Document passage:
+++++

I seriously considered it for my organization a little over a year ago, and while ultimately it wasn't the right fit I think a clear document and explanation of how someone else would do it would have been very useful to think about.
I think part of the reason that they haven't succeeded is the necessary capital and scale of technology organizations these days. It seems there's a hollowing out of the mid-tier of bootstrapped organizations where a co-op would be feasible, and if you're a founder who is going to put in years of unpaid or low paid work and funding, giving up ownership is a tough sell.
Does it offer distinct advantages compared to a regular job (aka employees get paid more)? I've been around a lot of communitarian stuff in my life, like cohousing and hackerspaces, and a lot of it seems to be driven by people who enjoy meetings.
It really depends. In IT (where VC is king) it is really hard to compete on a monetary level. On the other hand, benefits are pretty good - healthcare, time off, sick days etc. Also, having a direct say into how your business functions is a pretty huge benefit, in my eyes.
In other industries (repair, baking, house-cleaning) I'd say it pays a lot more than average.
> I'm fundamentally opposed to making people buy their way into the company, it feels like a scam to me. You don't have to demonstrate your value "to" the company -- we each as individuals hold far more value than this taxable structure that can be dissolved when it no longer benefits the members. Also, whatever value a person has is being brought by their skills, thinking, and experience, not by cash. You aren't creative with cash.
I strongly disagree with this. People who have 'skin in the game' are much more likely to perform well than people for who joining up is a freebie and it's a lot easier to take someone on board than it is to remove them again if they don't work out in a collective like this. In fact, they might demand to be bought out and before you know it you're in court even though your 'collective rules' were made on the assumption that everybody would always be nice and play nice.
This would also allow them to reduce the candidacy period to something more reasonable, now you are essentially asked to give up a year of your life on the gamble you will be accepted. Better to put down some money then, which you can recover if and when you leave, hopefully with a bonus because the company has appreciated in value.
Also: people change over time.
I've seen this in practice in one of my own companies, the people who actually put money down for their shares were all hard workers and super dependable, the people that got their shares 'for free' (or in some cases with money borrowed from the company) were a lot less likely to work hard and were the first to run off when there was a speedbump (which we weathered).
On another note: I'm investing in a company that is a strange cross between a traditional company and a cooperative like this. It's been running for the better part of 10 years now, it's also a consultancy business and it's one of the most interesting companies that I've ever dealt with. The CEO is a very inspiring young man who manages to make all the employees of the company stakeholders, who has made it possible to account for project based income to be fairly distributed amongst the employees and who is now in the process of streamlining all this so the idea can be applied to other companies.
I really should do a write-up on that company and their story one of these days, it's been fascinating to see this idea take root and flourish over the years.

+++++

Information given:
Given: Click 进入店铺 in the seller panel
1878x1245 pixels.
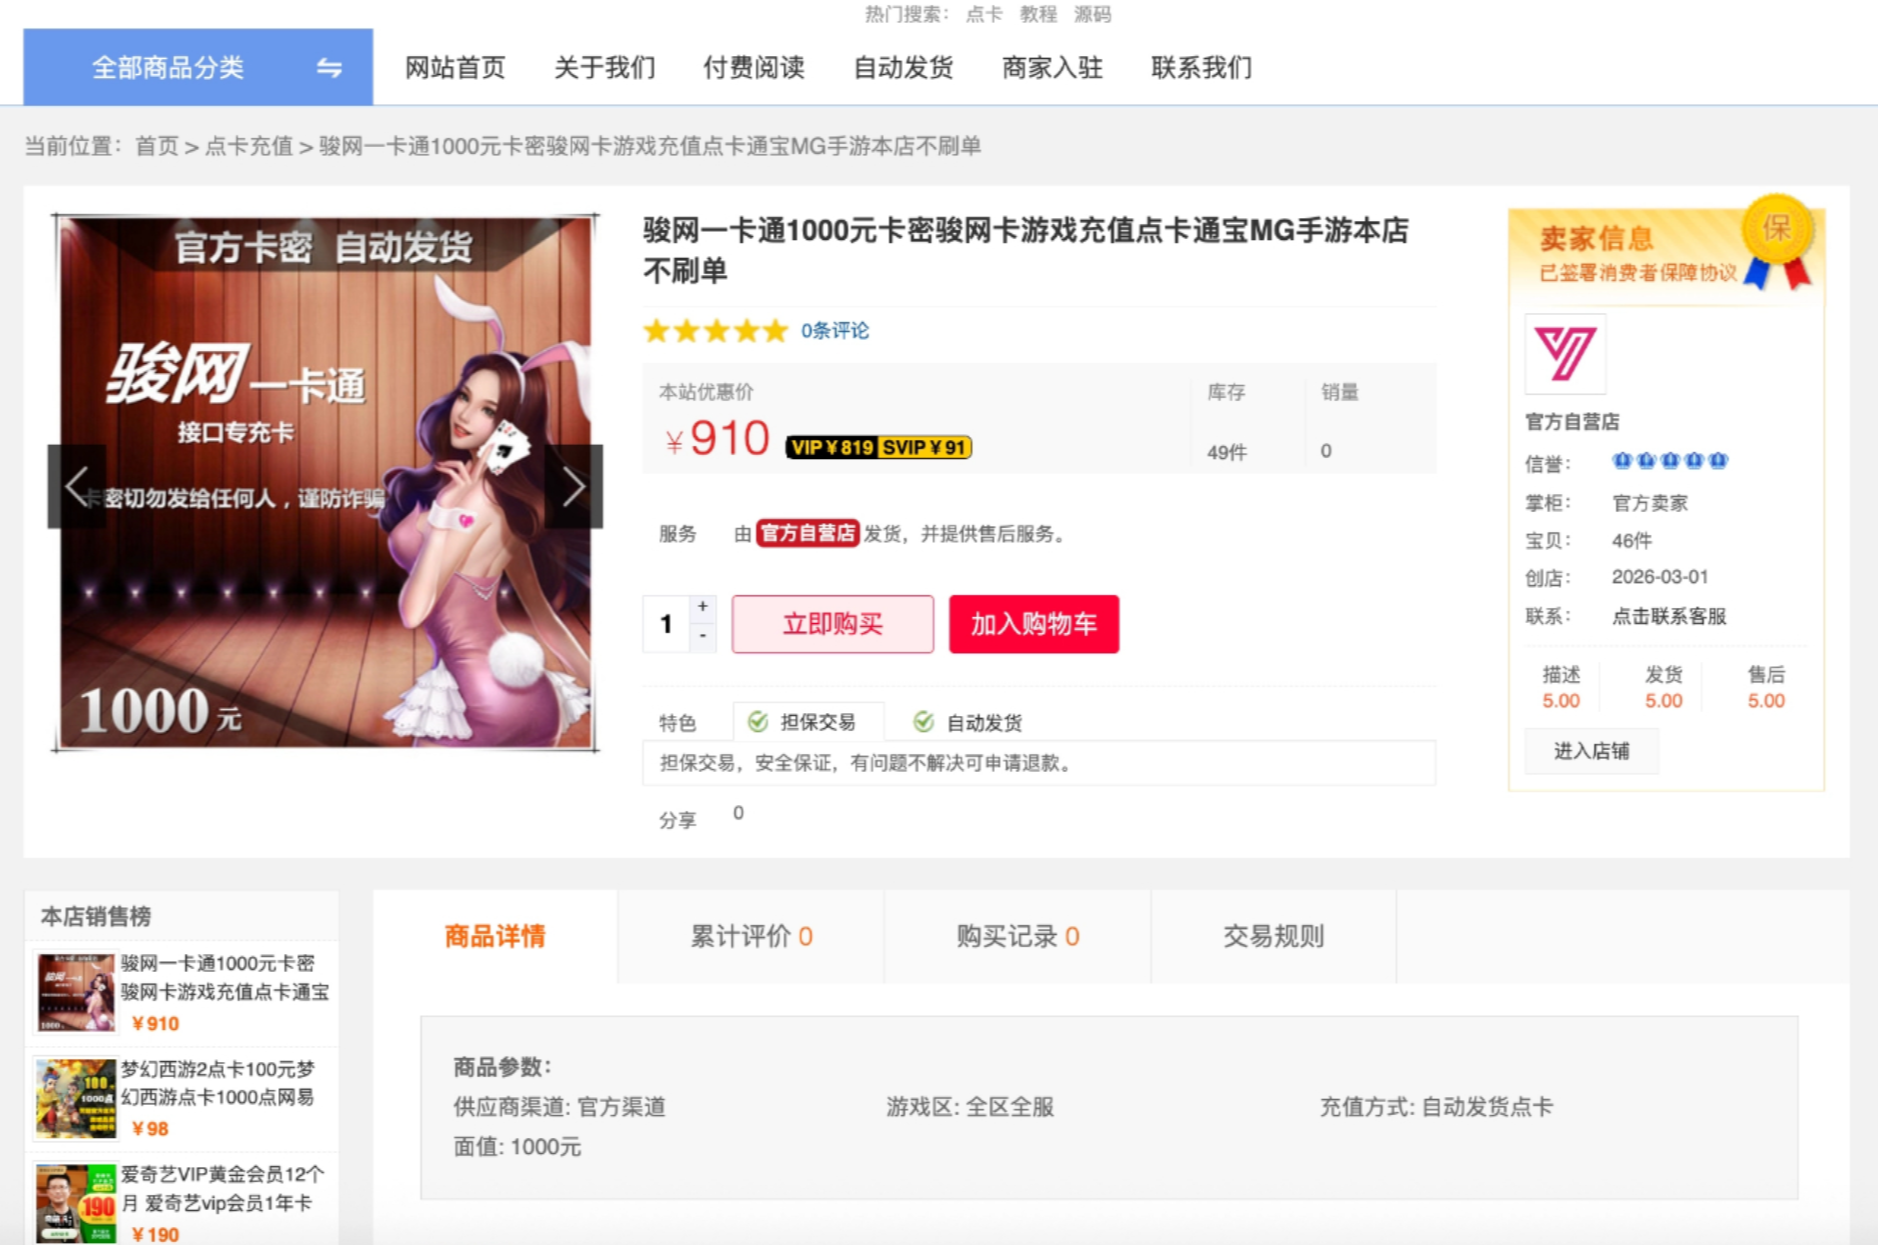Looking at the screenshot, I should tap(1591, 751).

+++++

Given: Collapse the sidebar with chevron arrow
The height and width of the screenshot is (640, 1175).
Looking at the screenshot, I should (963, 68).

+++++

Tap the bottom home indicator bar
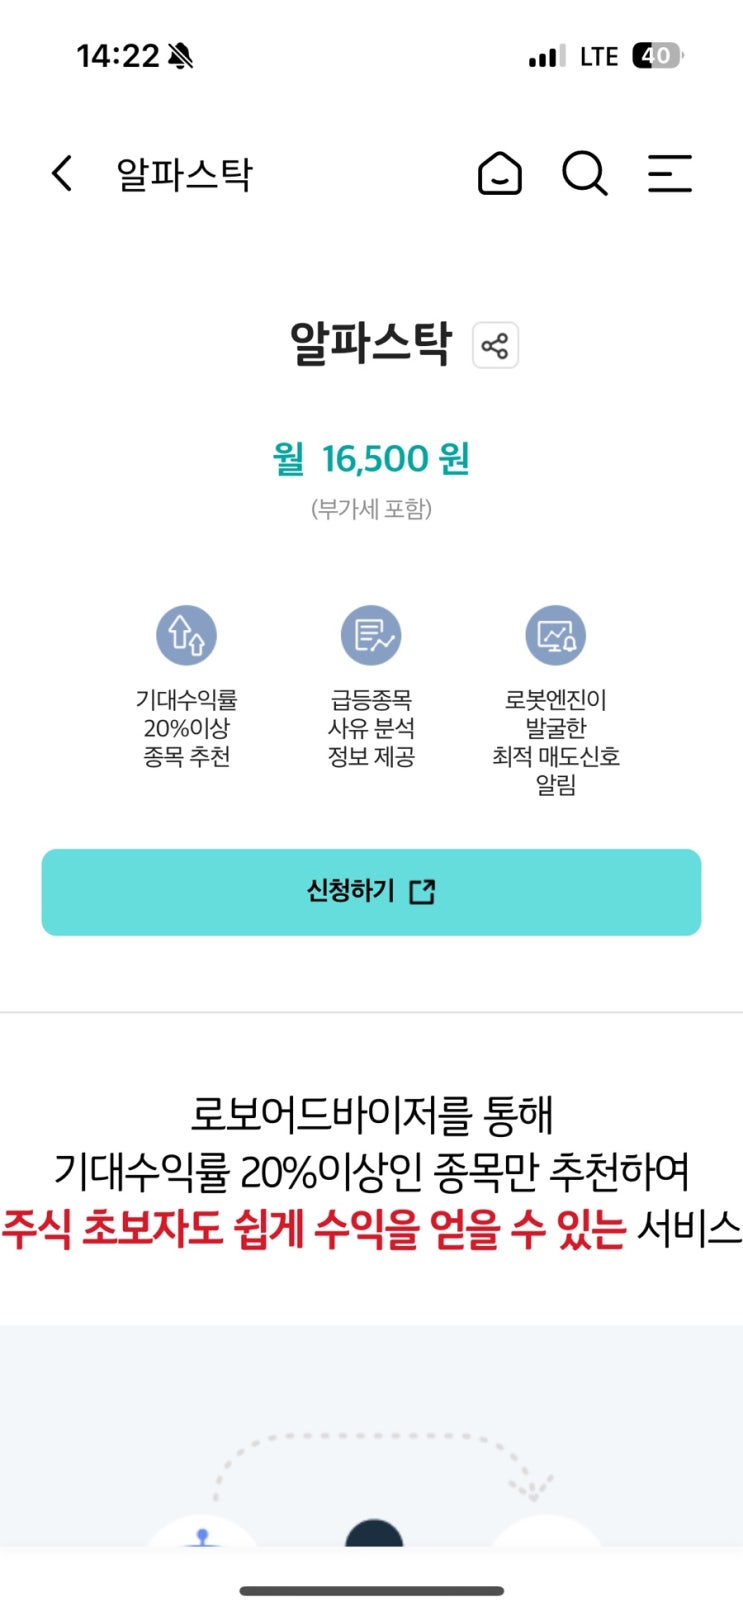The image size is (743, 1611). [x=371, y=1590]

+++++

Job: Continue the discussion of worker cooperatives, starting after its final sentence.

Answer to the exercise:
Wouldn't this effect be much stronger in a worker-owned cooperative? Having an equal 20% stake seems much more motivating to me than the 0.4% that you might get as an early employee of a traditional tech startup, even if the shares diminish after you leave.
It's pretty normal for co-founders to have equal (large) stakes. If there are 8 co-founders (such as in this case, which is a very large number but fine) then each could have 12.5%. 20% would be impossible.
And that's pretty much what any 'traditional' (as in bootstrapped) company would do, and its working capital would be the initial buy-in. That way the company can open a bank account before the first customer pays and has a way to rent and office and get an internet connection.
Later, after operating the company for 5 or 10 years the value of the brand would be reflected in the value of the company (or goodwill, if you wish).
This is actually fairly common with architects, dentist collectives and legal offices where partners are brought in over the years and rotate back out again when they reach their pensionable age.
This collective the way it is described here is just a way for a bunch of individual to operate under a common brand without assigning any value whatsoever to their creations other than the money flowing through the company, the company is deemed to be worthless (which they may very well be right about at the founding date, but which I would be surprised would still be the case after a decade with a nice fat portfolio of customers and a steady stream of income).
And then someone wants to retire and suddenly that lack of 'buy-in' from the next partner looks like a major stumbling block.
So this is a fairly idealistic document without much in terms of future proofing as far as I can see.
If employees are more motivated, one would expect a greater level of employee productivity. So by the metrics of productivity, productivity growth, and most of the metrics used to measure corporate performance.
The obvious response, of course, is that none of these metrics matter because they only apply to traditionally structured highly inequitable corporations. There's a lot of truth to this! Yet it perhaps attempts to dodge the question. If cooperatives are more efficient at convincing people to be more productive, you would expect that this would allow efficient, motivated cooperatives to outperform traditional corporations and their inefficient, demotivated, dehumanized structures by financial metrics.
When a company makes profit (eg, they manufacture a mattress for $500 thats worth $1000), the profit is divided between those three groups of people. How the money gets divided depends on the relative power those groups hold.
- In a market with lots of competition, the price goes down and the customers get a windfall through cheaper products
- When there's not enough supply of labour (like in software), the employees can demanding higher wages, better working conditions or shorter hours
- And otherwise, usually the owners get the profits.
The easiest metric of a company is to evaluate profit to shareholders. Thats not what coops are trying to optimize for. Instead they want a high quality of life for their employees. So I would expect you would see coops rated poorly, even when they're functioning (for their employees) very well.
You're right! Cooperatives have a fundamentally different structure that makes the typical metrics of return to non-employee shareholders hard to use or make sense of.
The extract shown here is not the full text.